Developers often consider NLP libraries while trying to unlock the compelling and actionable clue from the original raw data. Due to the use of natural language, software terms transcribed in natural language differ considerably from other textual records.

The open-source spaCy library has been downloaded and used by more than two million developers for natural language processing With it, you can create a custom entity recognition model, which is necessary when there are many variations of a specific entity.

This blog post will explain how we build a custom entity recognition model using spaCy.

What is spaCy?

The spaCy software library performs advanced natural language processing using Python and Cython.

Founders of the software company Explosion, Matthew Honnibal and Ines Montani, developed this library. They licensed it under the MIT license. SpaCy is designed for the production environment, unlike the natural language toolkit (NLKT), which is widely used for research.

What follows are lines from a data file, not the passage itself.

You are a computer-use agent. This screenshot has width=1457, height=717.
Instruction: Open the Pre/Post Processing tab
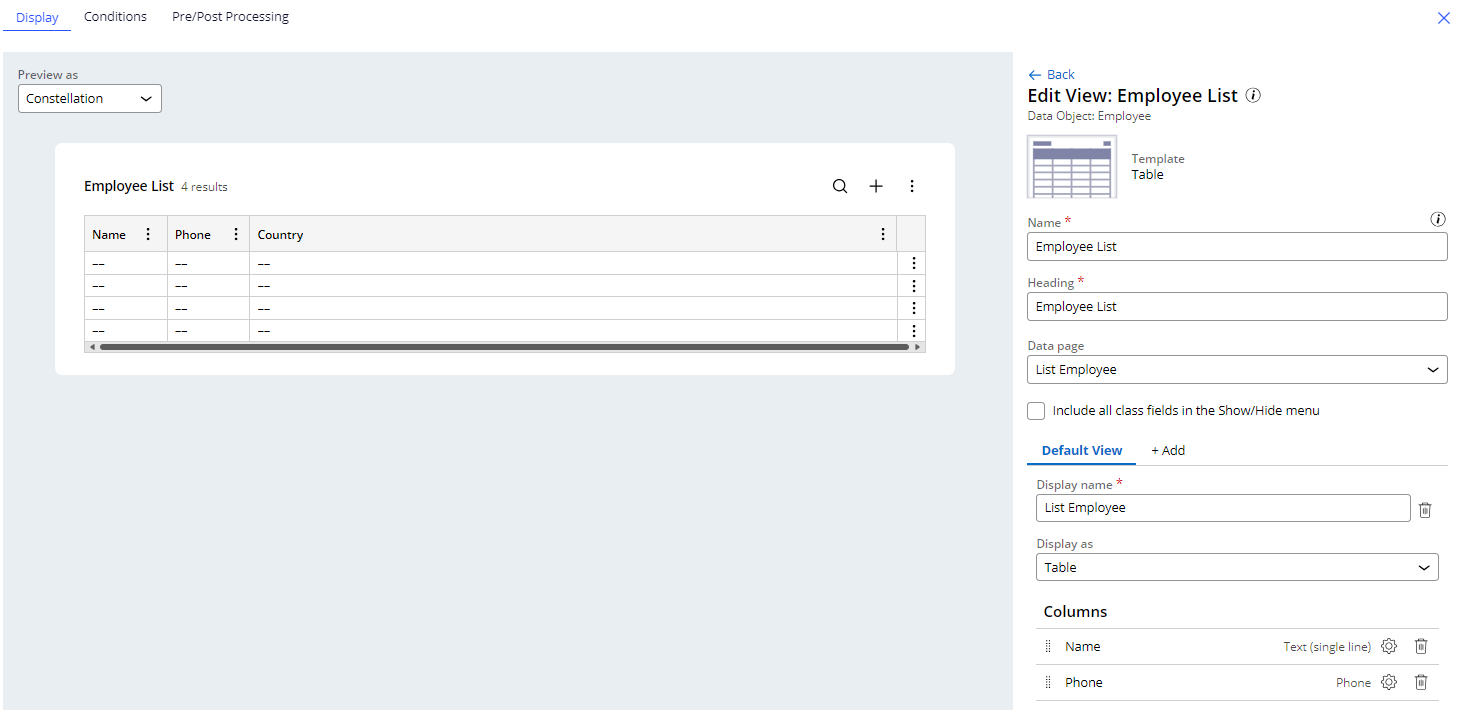pyautogui.click(x=229, y=16)
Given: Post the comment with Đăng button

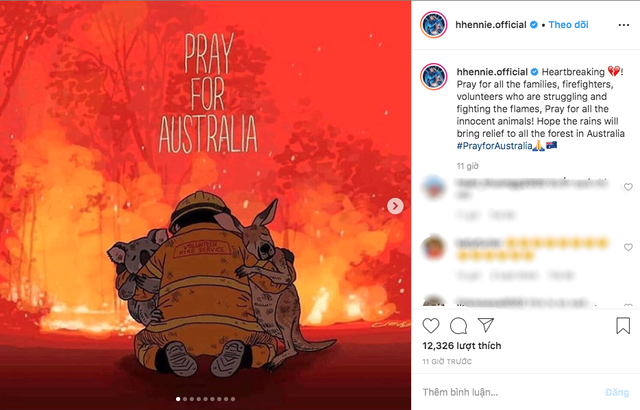Looking at the screenshot, I should click(x=617, y=392).
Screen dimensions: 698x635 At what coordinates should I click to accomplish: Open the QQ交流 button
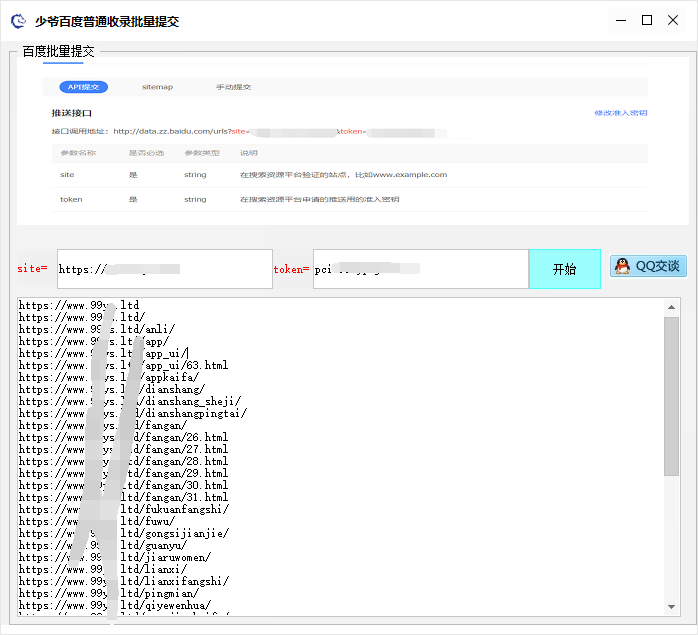pos(648,266)
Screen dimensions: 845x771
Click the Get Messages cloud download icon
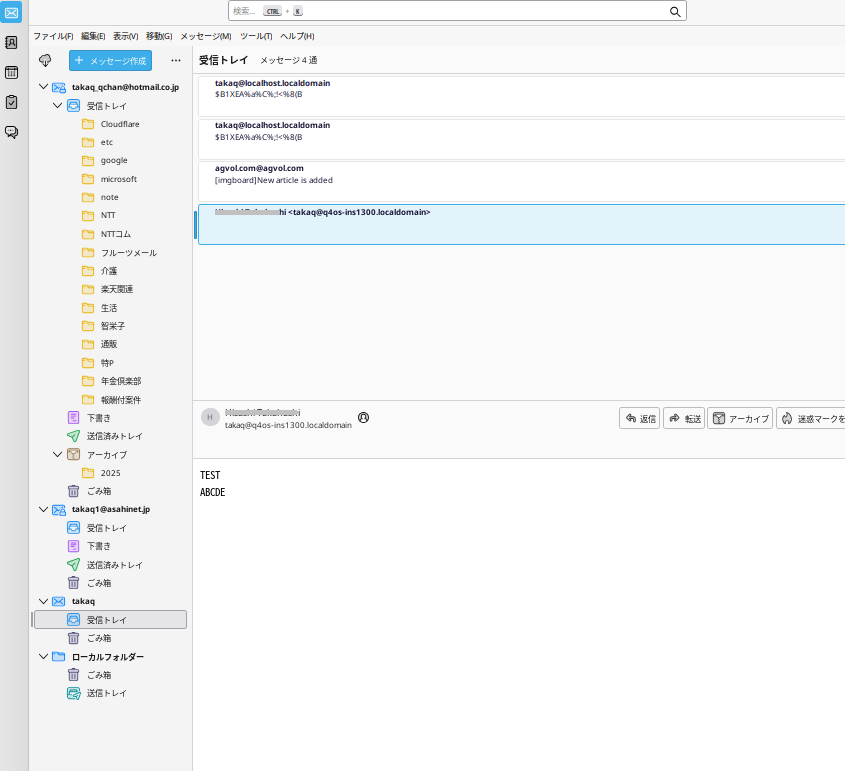click(x=45, y=60)
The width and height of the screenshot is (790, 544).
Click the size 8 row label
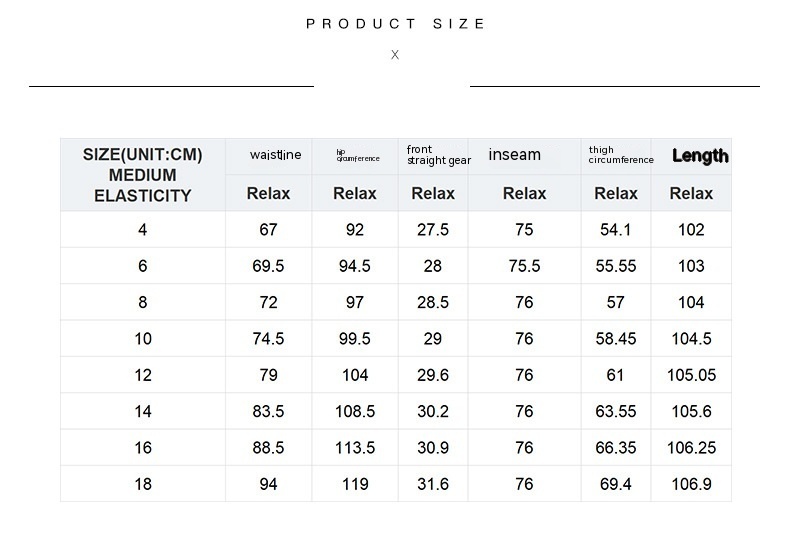point(143,303)
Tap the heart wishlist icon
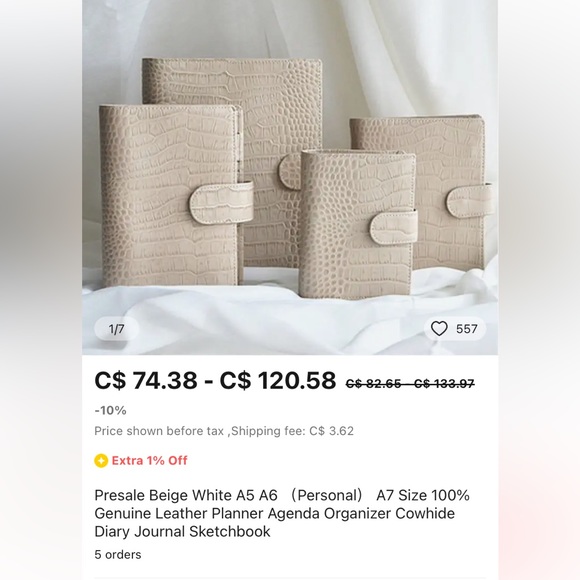This screenshot has width=580, height=580. [439, 328]
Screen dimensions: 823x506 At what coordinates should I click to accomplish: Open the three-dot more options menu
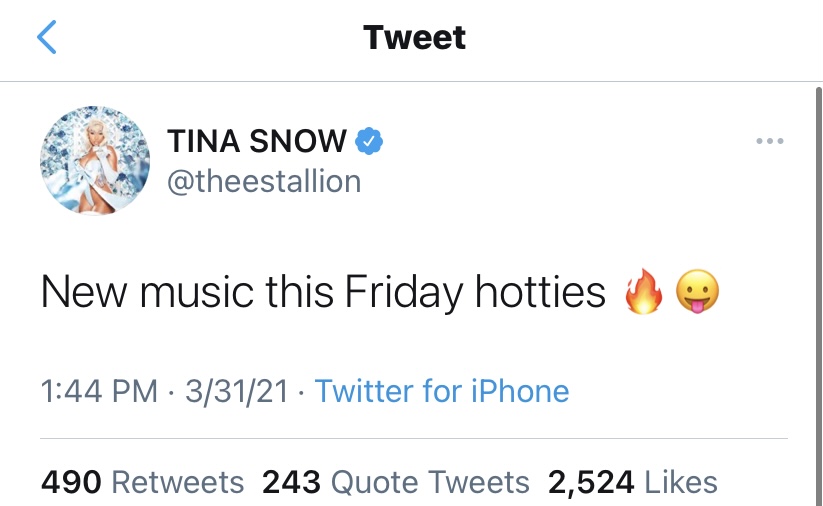[769, 141]
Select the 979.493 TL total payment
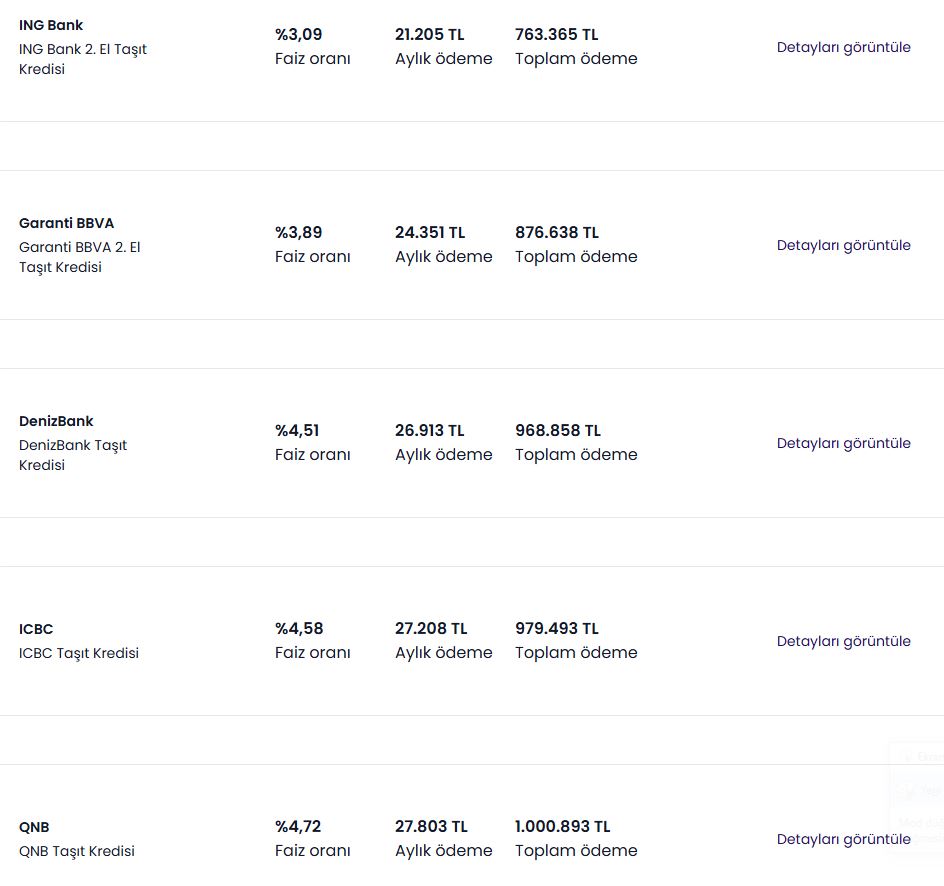Screen dimensions: 944x886 pos(557,629)
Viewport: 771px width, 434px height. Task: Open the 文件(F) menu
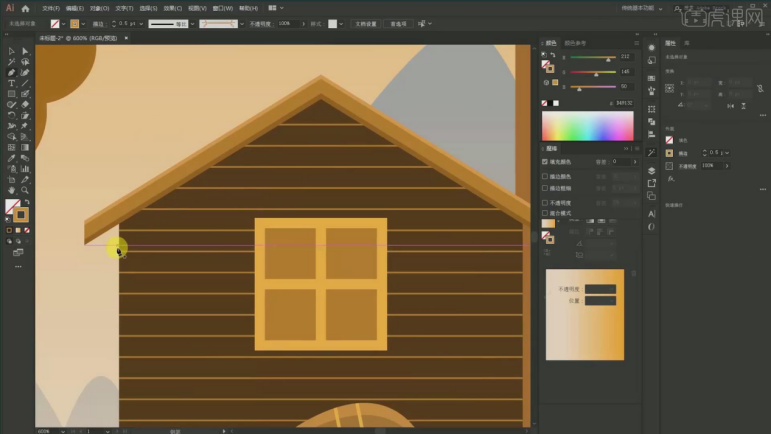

Several features are included in spaCy's advanced natural language processing (NLP) library for Python and Cython. As far as NLP annotation tools go, spaCy is one of the best. NLP programs are increasingly used for processing and analyzing data.

Large amounts of unstructured textual data get generated, and it is significant to process that data and apply insights. In order to do that, you need to format the data in a form that computers can understand. Natural language processing can help you do that.

With spaCy, you can execute parsing, tagging, NER, lemmatizer, tok2vec, attribute_ruler, and other NLP operations with ready-to-use language-specific pre-trained models. 18 languages are supported, as well as one multi-language pipeline component.

What is Named Entity Recognition (NER)?

Named Entity Recognition Model.webp

The information extraction process (IE) involves identifying and categorizing specific entities in a document.

A ‘Named Entity Recognition model’, i.e.NER or NERC is also called identification of entities, chunking of entities, or entity extraction. Natural language processing (NLP) and machine learning (ML) are fields where artificial intelligence (AI) uses NER.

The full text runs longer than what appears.